Kyrie Irving called out the city of Boston prior to his return to the TD Garden.
Ahead of Friday’s Nets vs. Celtics Game 3, Irving said that he hoped there wouldn’t be any “subtle racism” in his return to the city he once called home.
“Hopefully, we can just keep it strictly basketball; there’s no belligerence or racism going on — subtle racism,” Irving said, per ESPN’s Malika Andrews. “People yelling s— from the crowd, but even if it is, it’s part of the nature of the game and we’re just going to focus on what we can control.”
Irving went on to speak about the racism that he has experienced in Boston and said that he “was not the only one that can attest to this.”
To be fair, Irving has a point. Black athletes have long been targeted by racist remarks during games at Boston venues. Recently, the TD Garden, home of the Celtics, banned a fan for two years who “muttered the n-word” at then-Warriors center DeMarcus Cousins. That was in January 2019.
More notably, in May 2017, then-Orioles centerfielder Adam Jones detailed “one of the worst cases of fan abuse” he had ever suffered during his career.
“A disrespectful fan threw a bag of peanuts at me,” Jones said after the game in question, per USA Today’s Bob Nightengale. “I was called the N-word a handful of times tonight. Thanks.
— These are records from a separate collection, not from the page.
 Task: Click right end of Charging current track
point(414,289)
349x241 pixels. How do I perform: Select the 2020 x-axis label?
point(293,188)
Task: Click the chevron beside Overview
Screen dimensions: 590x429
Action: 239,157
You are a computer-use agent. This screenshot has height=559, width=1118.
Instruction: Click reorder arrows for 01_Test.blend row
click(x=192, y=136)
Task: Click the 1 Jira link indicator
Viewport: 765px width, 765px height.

Pretty awesome.’’
Even Celtics legend Bill Russell has detailed his own troubling interactions with Boston fans throughout his lifetime, and once called the city “a flea market of racism.” And in a personal essay published on The Players’ Tribune in 2020, Marcus Smart detailed being called a racial slur outside of the TD Garden, among other issues.
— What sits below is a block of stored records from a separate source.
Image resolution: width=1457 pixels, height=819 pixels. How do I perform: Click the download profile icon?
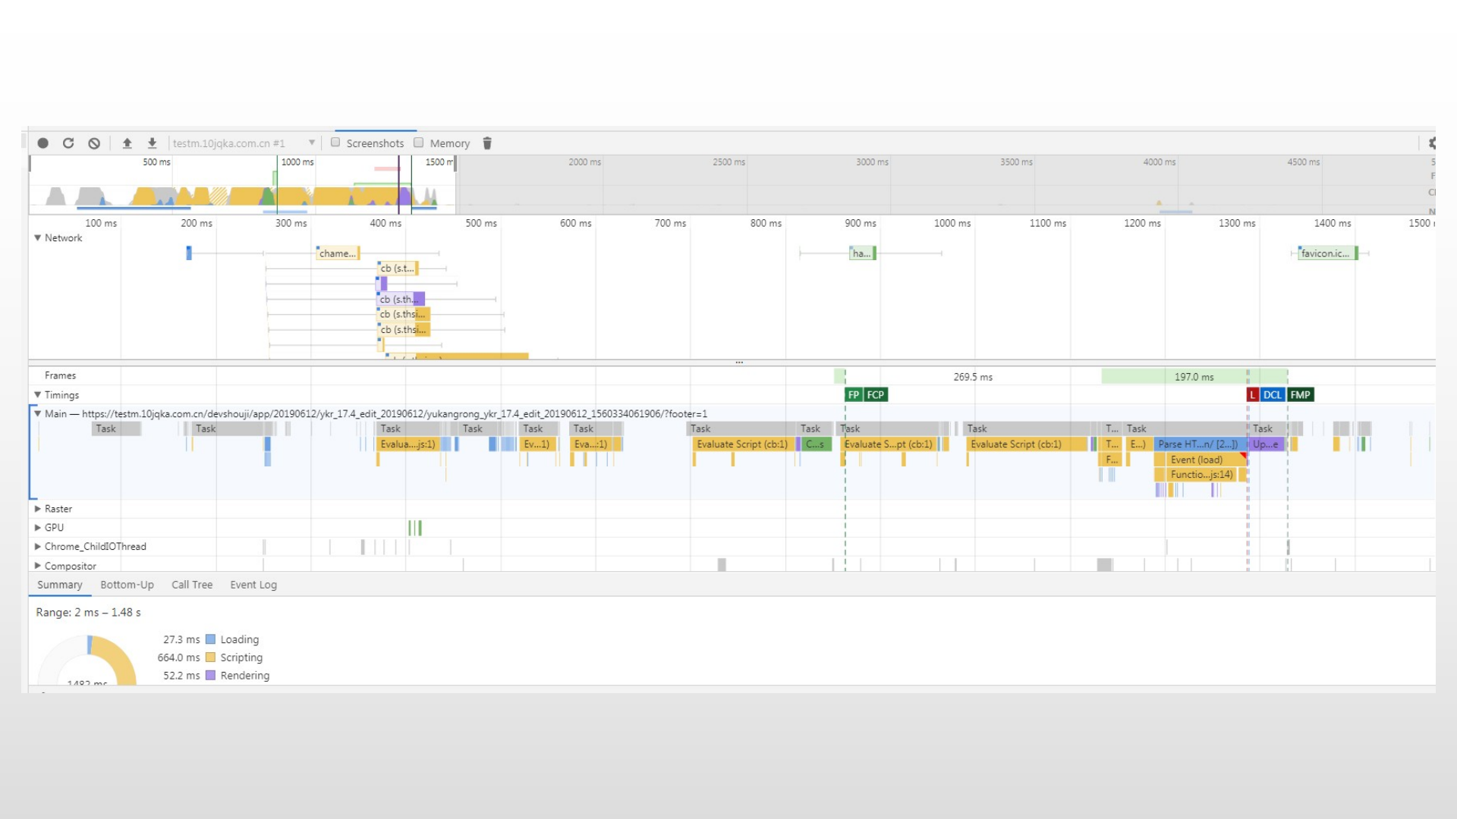(x=152, y=143)
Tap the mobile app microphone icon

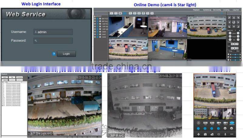tap(225, 134)
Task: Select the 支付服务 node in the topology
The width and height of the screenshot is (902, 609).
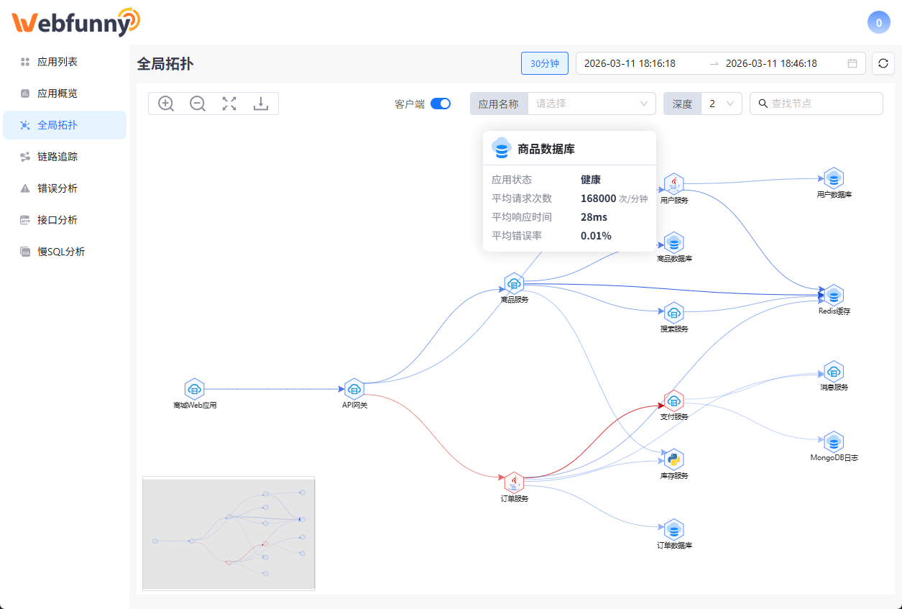Action: (x=673, y=400)
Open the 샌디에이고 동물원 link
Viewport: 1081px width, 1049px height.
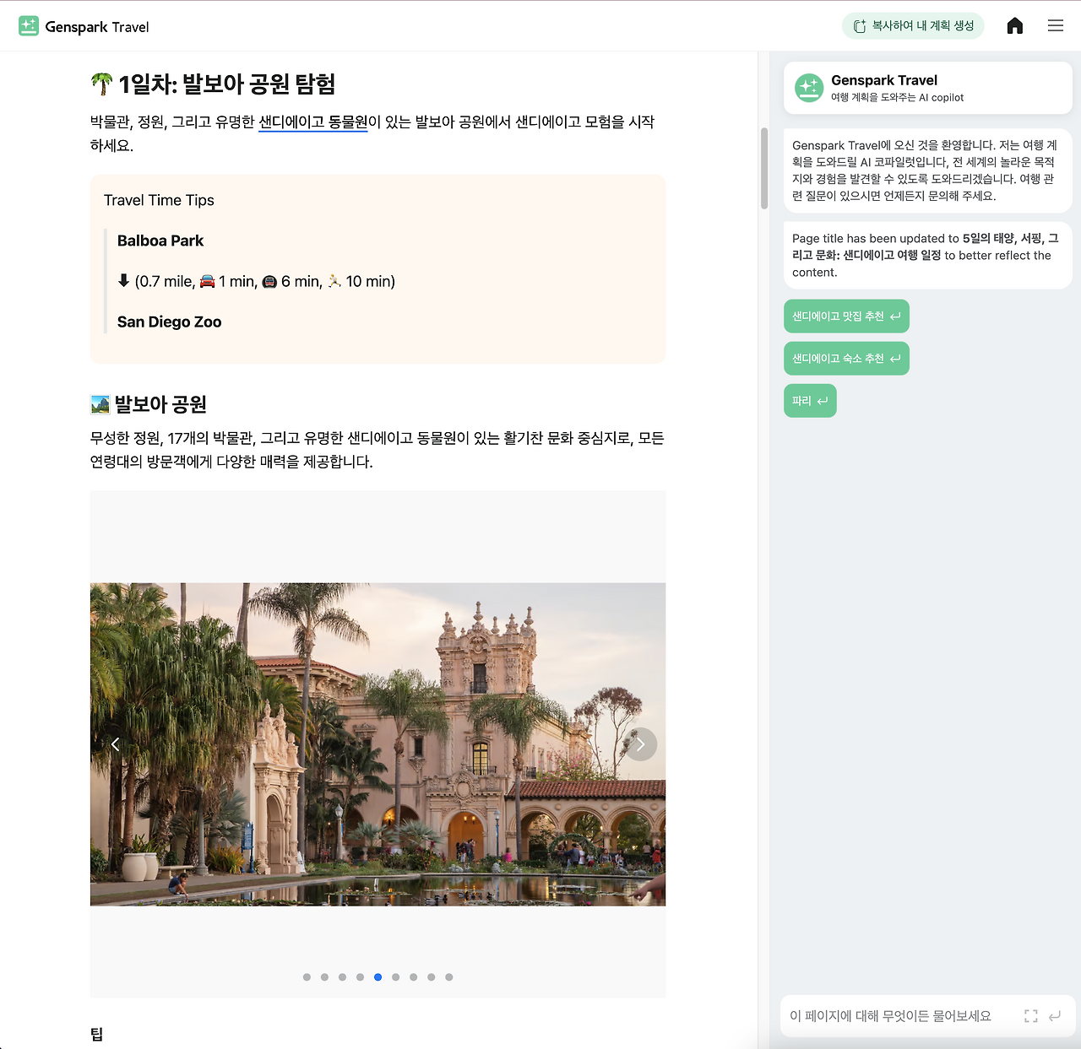coord(313,122)
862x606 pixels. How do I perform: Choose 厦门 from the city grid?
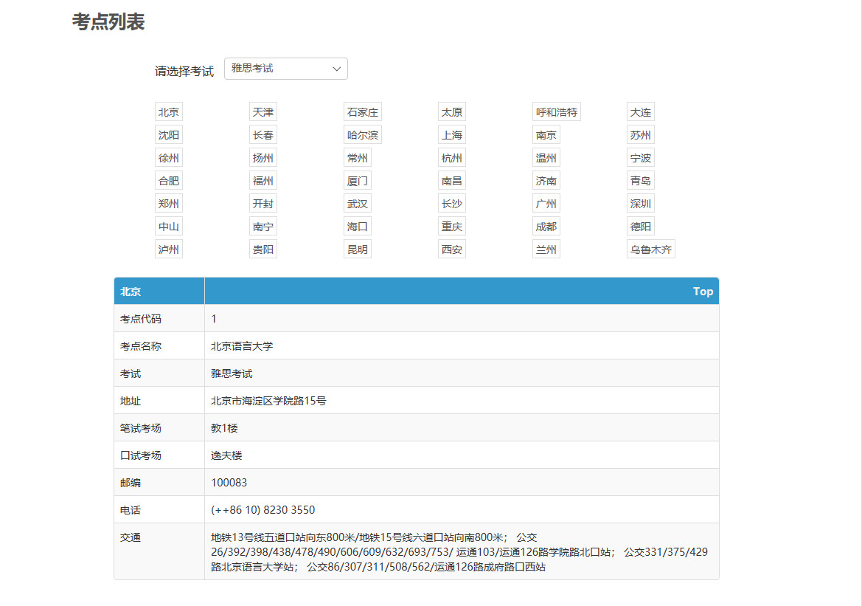click(x=357, y=180)
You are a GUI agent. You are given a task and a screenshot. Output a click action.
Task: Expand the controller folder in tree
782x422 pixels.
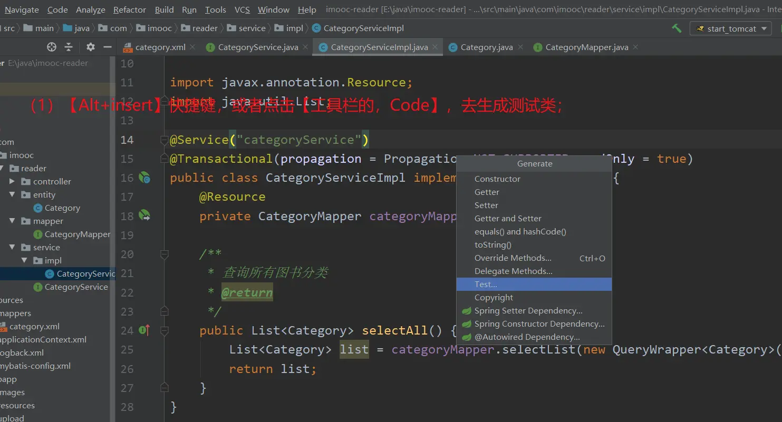(12, 181)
Irving well may have experienced racism during his time in Boston, too. He just hasn’t spoken about his experiences to date. That said, he was already primed to get a poor reception upon his return to the Garden, and it has everything to do with how he left the Celtics.
Before the 2018-19 NBA season, Irving guaranteed that he’d re-sign in Boston at a fan event.
“If you guys will have me back, I plan on re-signing here,” Irving said to the Boston crowd, per NBA.com.
And just a day later, he continued to sing the praises of the Celtics team.
“I’m happy here,” Irving said, per ESPN. “Every single day is at an all-time competitive high. What more can you ask for from an organization than taking a chance as far as getting me out of Cleveland? Really taking a chance regardless of whether I signed back or not.
“They had the same attitude. They just wanted to show me what being a Celtic is about, and that I was going to come around, and I absolutely did. I believe in it. I believe in the franchise.”
However, amid a disappointing 2018-19 campaign, Irving changed his tune. He walked back his comments about returning to Boston, opted out of his contract and ultimately defected for the greener pastures of Brooklyn, where he could team up with Kevin Durant.
That wasn’t well-received by the Celtics faithful. They felt like they had been lied to by Irving, and that led to him becoming a modern-day villain for the fan base.
This will be Irving’s first time playing in front of the Boston crowd since he joined the Nets during the 2019 offseason. During the 2019-20 season, Irving missed every game against the Celtics, including the Nets’ two trips to Boston. This year, Brooklyn only traveled there once on Christmas. Because of the COVID-19 pandemic, spectators weren’t in attendance as Irving dropped 37 points in Brooklyn win.
The fan base has been waiting a long time to boo Irving and will finally get the chance to do so.
And his comments, however true, will be separate from his reception.